**ФРАГМЕНТ ТЕКСТА:**
Я хорошо помню, какое гнетущее впечатление произвели на всех нас тяжелые потери первого эшелона 1943 года. Лето было в разгаре, стало теплее и сытнее, но подводникам от этого легче не становилось: скорбь по погибшим товарищам, вынужденное бездействие — все это мучительно переживалось и командирами, и матросами. Не надо понимать бездействие буквально, корабельная жизнь безделья не знает, служба, дежурства, текущий ремонт, политучеба, боевая подготовка занимают моряка от побудки до отбоя. Но боевая подготовка в военное время — не школьные занятия, накопленные силы требовали выхода, опыт — применения Люди стали угрюмее и нервнее. Теперь они жили не только ленинградской ситуацией, до них все отчетливее доходили отзвуки гигантских битв на Большой земле. Советские армии наступали — не хотелось плестись в обозе. Вскрылись чудовищные преступления фашистов на оккупированных землях — они взывали к мести.

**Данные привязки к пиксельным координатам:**

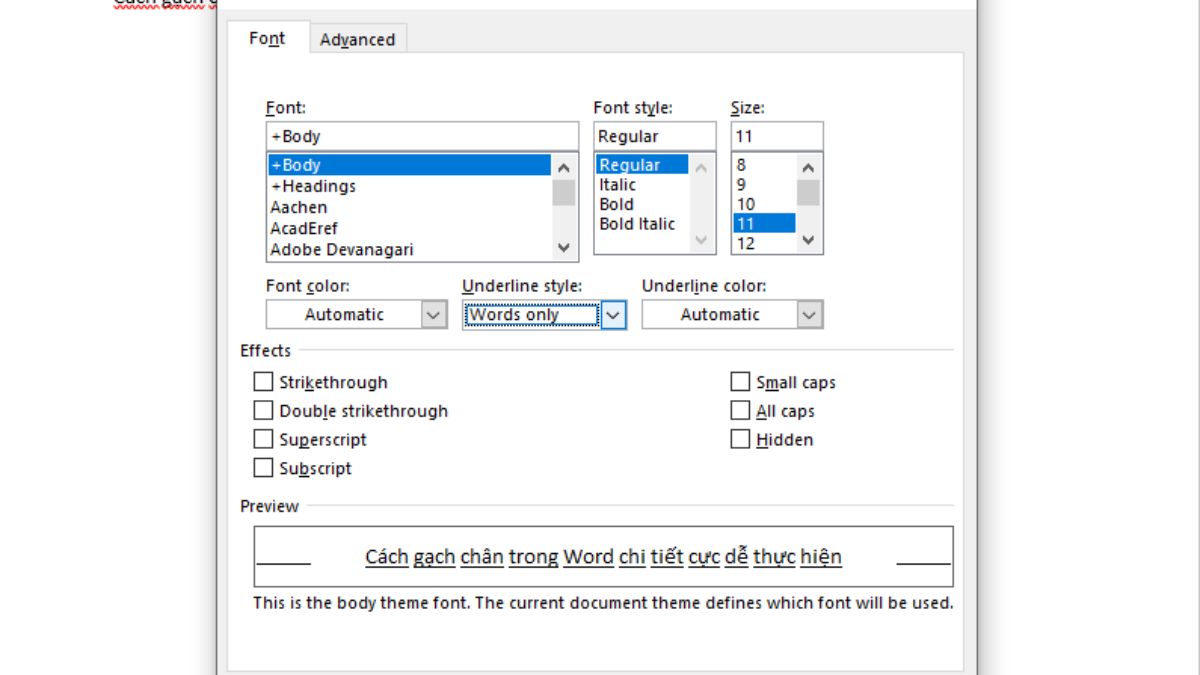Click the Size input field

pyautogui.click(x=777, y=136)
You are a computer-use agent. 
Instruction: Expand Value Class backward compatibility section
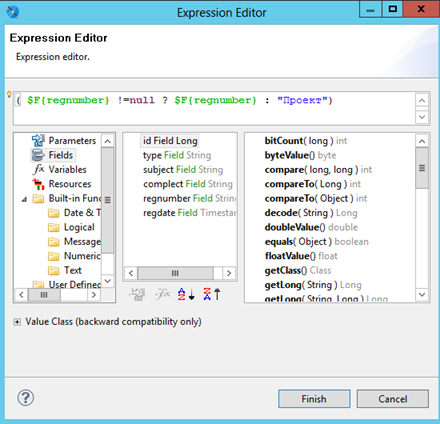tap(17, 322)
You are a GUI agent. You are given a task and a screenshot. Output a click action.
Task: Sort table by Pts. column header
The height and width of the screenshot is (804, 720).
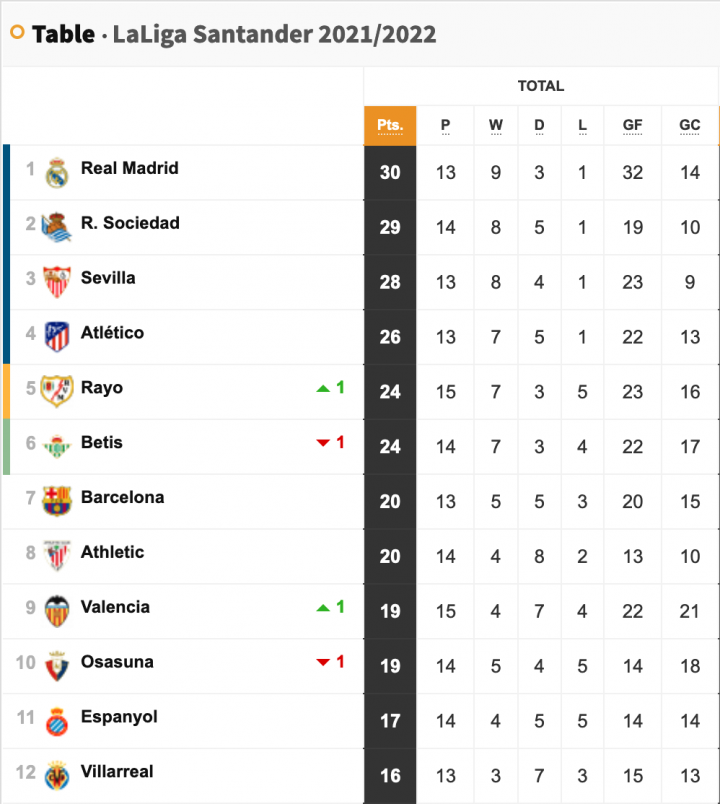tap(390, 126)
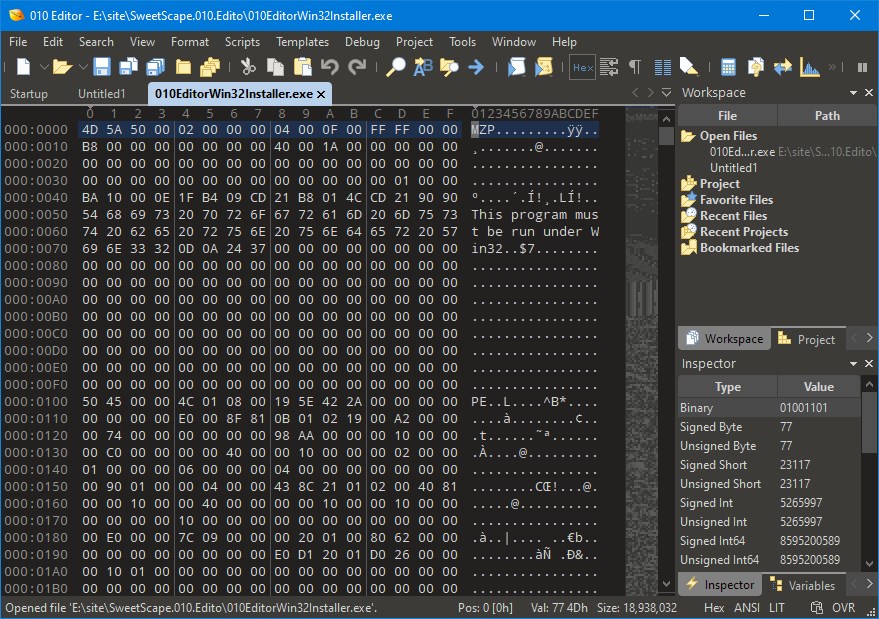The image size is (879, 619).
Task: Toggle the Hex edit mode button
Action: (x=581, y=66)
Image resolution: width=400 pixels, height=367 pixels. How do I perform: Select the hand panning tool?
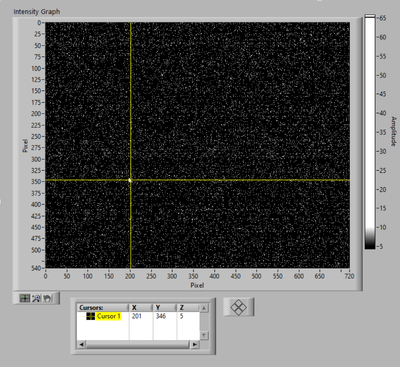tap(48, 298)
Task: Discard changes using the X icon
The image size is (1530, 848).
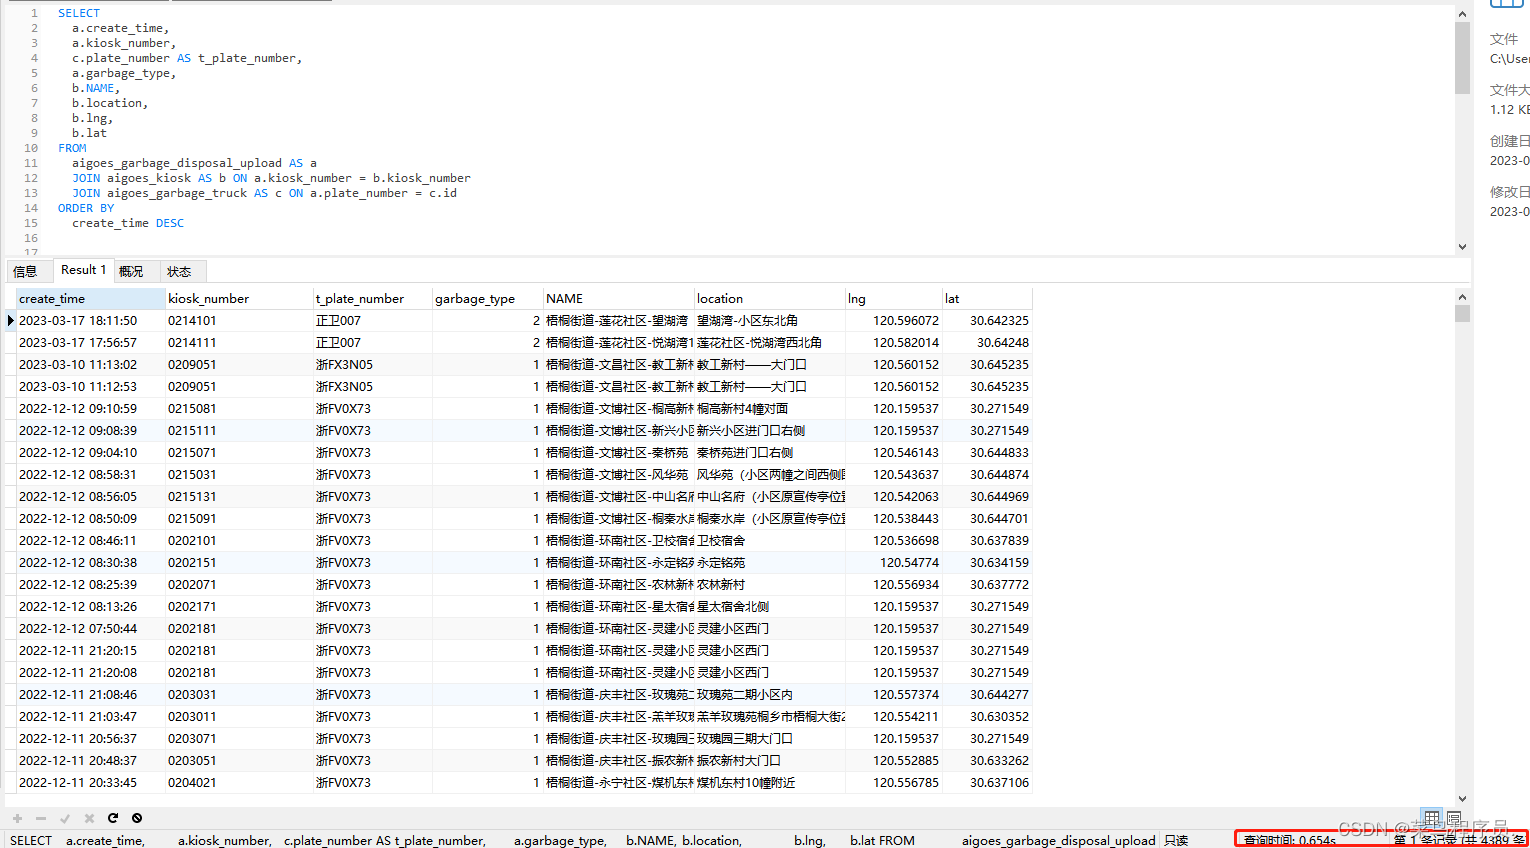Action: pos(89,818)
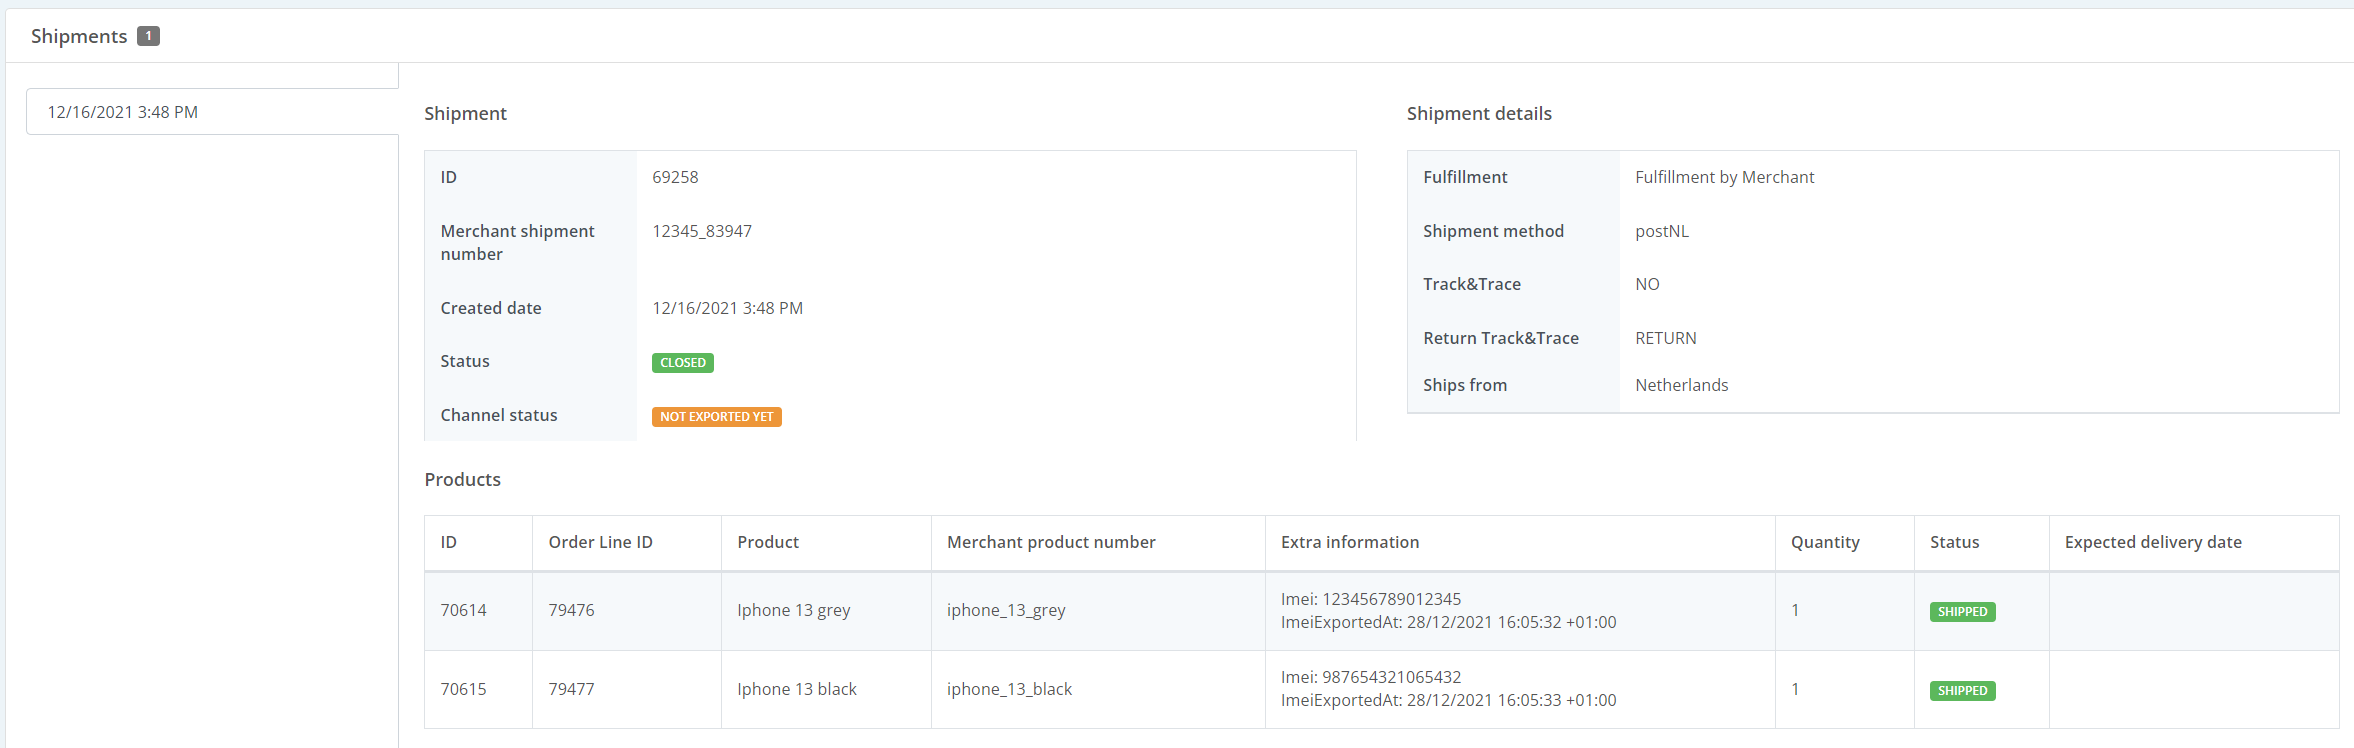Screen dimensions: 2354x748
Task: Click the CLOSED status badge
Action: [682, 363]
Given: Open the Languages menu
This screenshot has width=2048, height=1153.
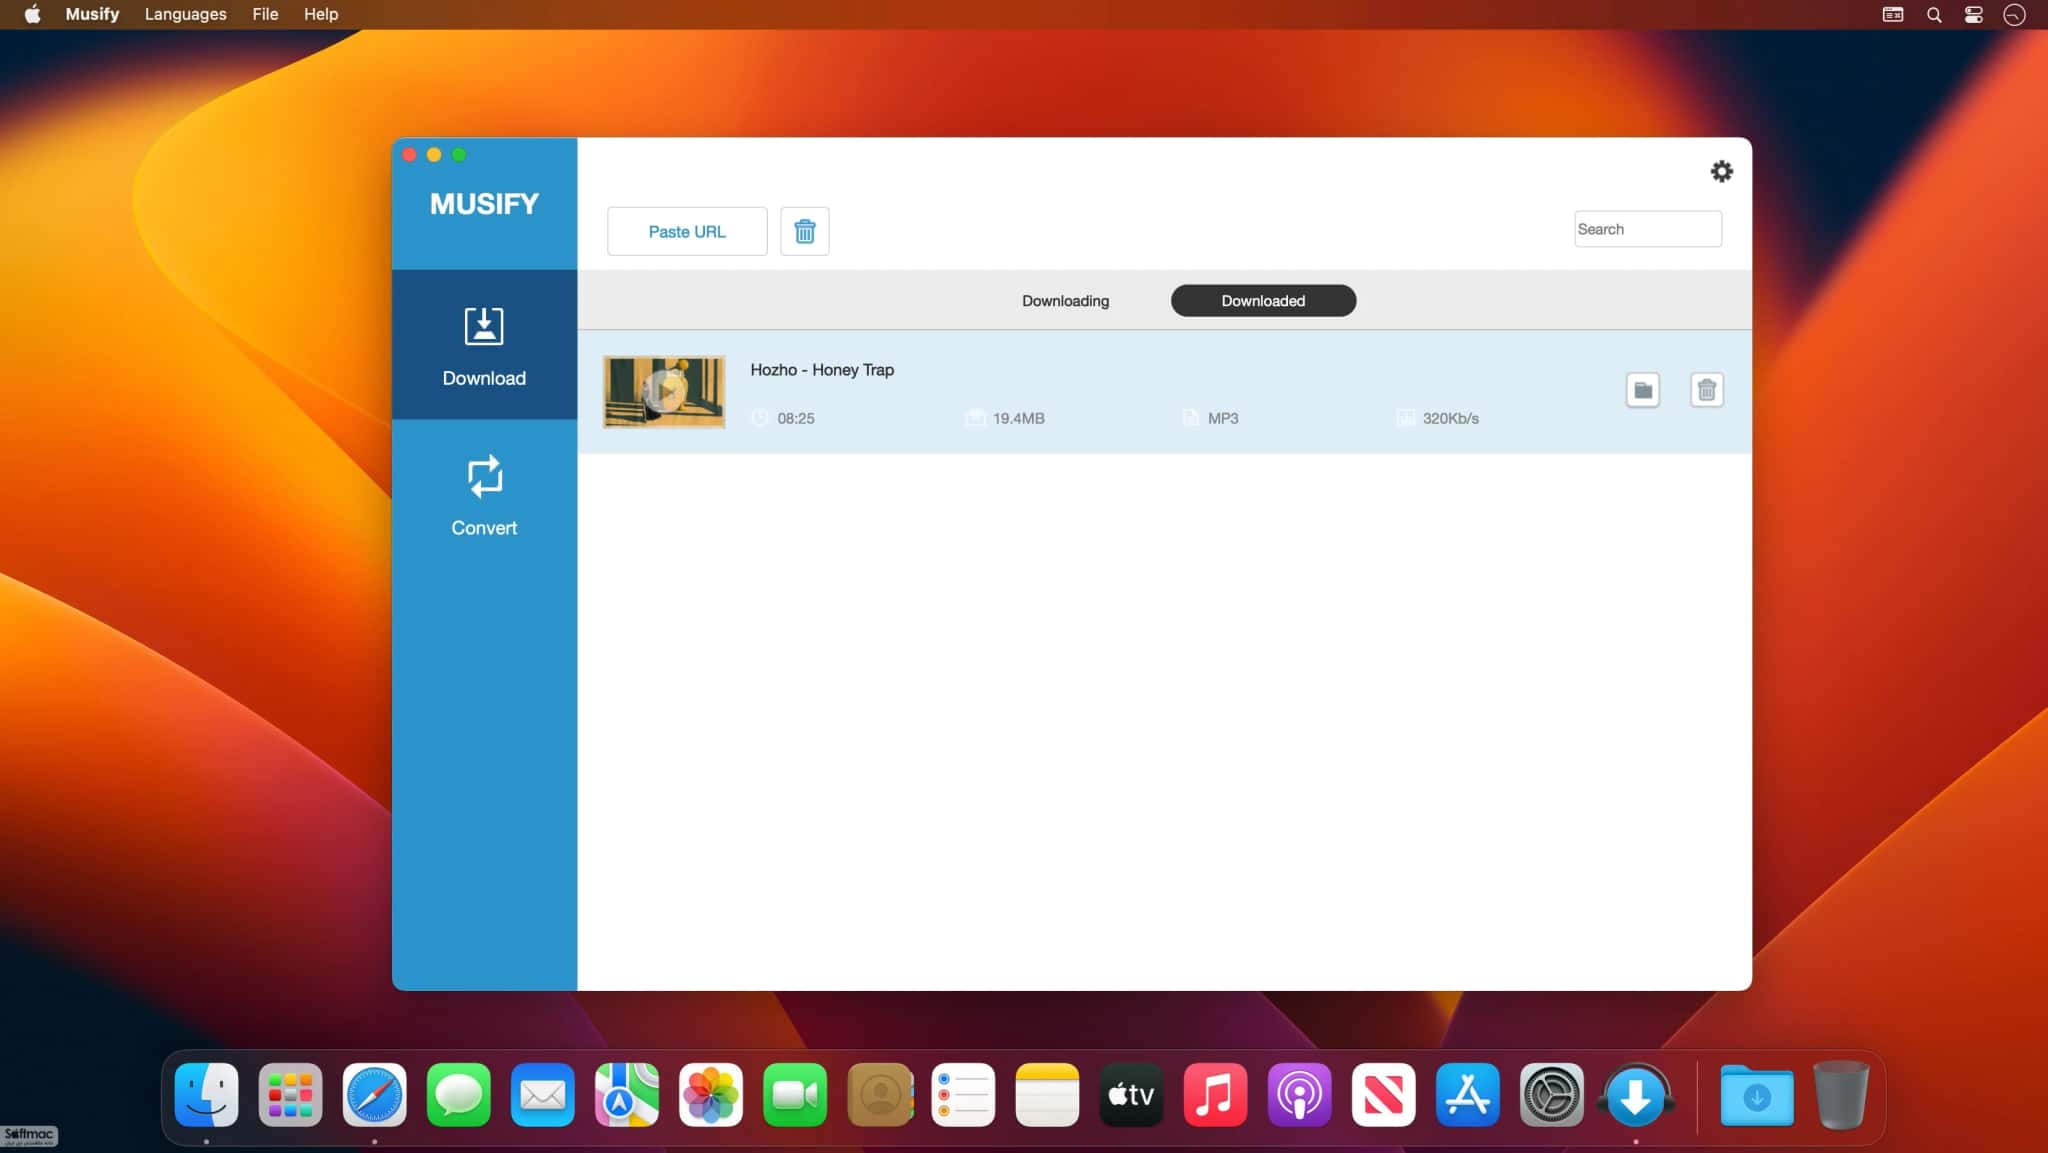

**ФОРМУЛИРОВКА ЗАДАНИЯ:** Продолжите текст о подводниках летом 1943 года, начиная сразу после его последнего предложения.

**ОТВЕТ НА ЗАДАНИЕ:**
Почему «С-13» не попала в первый эшелон 1943 года и какова была бы ее судьба, если б ее выпустили в море? Этого вопроса я Александру Ивановичу не задавал. Но я хорошо себе представляю Маринеско в эти томительные для его активной натуры летние и зимние месяцы. В той или иной мере одни и те же настроения владели тогда всеми. Боевой пыл не угас, но напряжение порождало усталость, полосы уныния сменялись полосами раздражительности, не находящего себе выхода нервного возбуждения. Прорывалось иногда и нечто болезненное. Выпивали в то время многие, и не для согревания, как в первую блокадную зиму, а чтоб развеять тоску. За лето и осень сорок третьего Маринеско дважды побывал на гауптвахте, а по партийной линии получил сперва предупреждение, а затем и выговор. Причиной взысканий была не выпивка сама по себе, пил в то время Александр Иванович не больше людей, а в одном случае самовольная отлучка, в другом — опоздание. Выдумывать уважительную причину для опоздания Александр Иванович не стал и честно признался — проспал. Дал обещание исправиться. И слово сдержал. В мае сорок четвертого заседавшая в Кронштадте парткомиссия бригады подводных-лодок постановляет: «Выговор снять как с полностью искупившего свою вину перед партией честной работой и высокой дисциплиной».

Всеведущий акустик Шпанцев комментирует (конец 70-х годов): «Насчет того, что командир загуливает, мы не знали, выпившим на лодке не видели. Знали, что семья у него в эвакуации, и, если говорить честно, многие офицеры в то время были не без греха, ну мы догадывались, что и наш тоже. Но когда появилась возможность, первый, кто вызвал свою семью, был Александр Иванович. И вот еще черта — у прежнего командира после похода была нехватка продуктов, а Маринеско, возвращаясь из походов, аккуратно сдавал что положено, а вот те продукты, что команда не доела — вы ведь знаете, в походе едят мало, — приказывал разделить поровну и раздать. И не было случая, чтоб командир взял себе больше других».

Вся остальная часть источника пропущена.